下痢を中心とする安全性プロファイル: グレード3以上の有害事象発現率は、ザニダタマブ+ティスレリズマブ+化学療法群で83.3%、ザニダタマブ+化学療法群で73.8%、トラスツズマブ+化学療法群で74.5%であった (Table 2)。重篤な有害事象はそれぞれ58.5%、49.2%、42.4%に認められた。最も頻度の高いグレード3以上の有害事象は下痢であり、ザニダタマブ+ティスレリズマブ+化学療法群で24.8%、ザニダタマブ+化学療法群で20.0%、トラスツズマブ+化学療法群で12.9%であった。全グレードの下痢はそれぞれ83.0%、79.0%、53.3%に認められ、ザニダタマブ投与群で高頻度であったが、サイクル1におけるロペラミドの予防投与プロトコルにより管理可能であり、下痢によるザニダタマブの中止率は3剤併用群で4.1%、2剤併用群で1.3%にとどまった。
考察/結論
先行研究との違い: 本試験は、HER2陽性進行胃食道腺癌の一次治療において、HER2標的二重特異性抗体を用いた初めての第3相試験であり、標準治療であるトラスツズマブ+化学療法に対する優越性を実証した。従来の免疫チェックポイント阻害薬併用療法(KEYNOTE-811試験など)では、PD-L1 CPS≥1の集団に効果が限定される傾向があったが、本試験ではPD-L1発現状況(TAPスコア)にかかわらず、ザニダタマブ+ティスレリズマブ+化学療法群において一貫したOS改善効果が認められた点が決定的な違いである。
新規性: 本研究は、HER2の異なる2つのエピトープ(ドメイン2およびドメイン4)を同時に標的とする二重特異性抗体ザニダタマブが、単一ドメイン結合抗体であるトラスツズマブを上回る臨床的ベネフィットをもたらすことを第3相臨床試験で初めて証明した。
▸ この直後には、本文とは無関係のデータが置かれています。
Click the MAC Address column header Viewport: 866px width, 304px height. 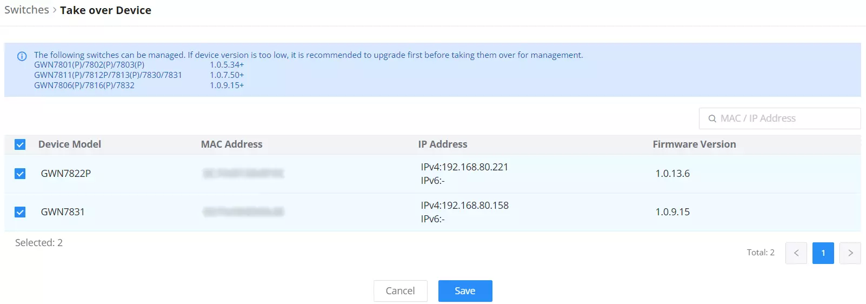coord(231,144)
これにより、受容体の架橋・クラスタリング誘導やエンドサイトーシス促進といった独自の作用機序が、実際の患者において極めて強力かつ持続的な抗腫瘍効果(中央値OS 26.4か月、中央値DOR 20.7か月)に変換されることが新規に立証された。
臨床応用: 本試験の結果は、HER2陽性進行胃食道腺癌の一次治療における新たな標準治療の確立を支持するものである。特に、PFSおよびOSの双方で有意な改善を示したザニダタマブ+ティスレリズマブ+化学療法は、今後の臨床現場における有力な治療選択肢となる。ザニダタマブ投与に伴う主要な毒性として下痢が高頻度に認められたため、実臨床への導入にあたっては、サイクル1からのロペラミド予防投与プロトコルの徹底など、適切な副作用管理が不可欠である。また、ザニダタマブ+化学療法群のOS最終解析結果は、PD-1阻害薬の追加を必要としない患者層の同定に寄与する可能性がある。
残された課題: 本試験の中間解析時点では、ザニダタマブ+化学療法群のOS改善が統計学的有意差に達しておらず(p=0.06)、最終解析でのさらなる検証が必要である。また、ザニダタマブ治療後のHER2発現低下や、腫瘍微小環境の変化に伴うADC耐性機序の解明が今後の重要な課題である。さらに、本試験では黒人患者の割合が極めて低く、米国や中東からの登録がなかったため、多様な人種背景における有効性と安全性の検証も求められる。今後は、周術期治療(術前・術後化学療法)への展開や、治療抵抗性獲得後の免疫療法獲得耐性に対する次治療戦略の構築が期待される。
方法
本研究は、国際共同非盲検ランダム化比較第3相試験であるHERIZON-GEA-01(HERIZON-GEA-01 ClinicalTrials.gov number, NCT05152147)試験として実施された。33か国225施設で実施され、対象は中央検査でHER2陽性(IHC 3+、またはIHC 2+/ISH陽性)と確認された未治療の切除不能・局所進行・再発または転移性胃食道腺癌患者(ECOG PS 0-1)とした。合計n=914名の患者を1:1:1にランダム化し、ザニダタマブ(1800 mg [体重70 kg未満] または2400 mg [体重70 kg以上])+ティスレリズマブ(200 mg)+化学療法群(n=302)、ザニダタマブ+化学療法群(n=304)、トラスツズマブ(初回8 mg/kg、以降6 mg/kg)+化学療法群(n=308)に割り付けた。化学療法はXELOX(capecitabine+oxaliplatin、全体の89.5%で選択)またはフルオロウラシル+シスプラチンを3週毎に投与した。主要エンドポイントは、盲検独立中央判定(BICR)によるPFS、およびOSの2つとした。副次エンドポイントは、BICR判定による客観的奏効率(ORR)、奏効持続期間(DOR)、および安全性プロファイルとした。統計解析では、Kaplan-Meier法を用いて生存曲線を推定し、層別log-rankテストを用いて群間比較を行った。OSの中間解析における多重性の制御には、O’Brien-Fleming法に基づくLan-DeMetsアルファ消費関数を適用した。解析は意図した治療群に基づくITT集団を対象とし、データカットオフは2025年10月1日(中央値追跡期間25.9か月)とした。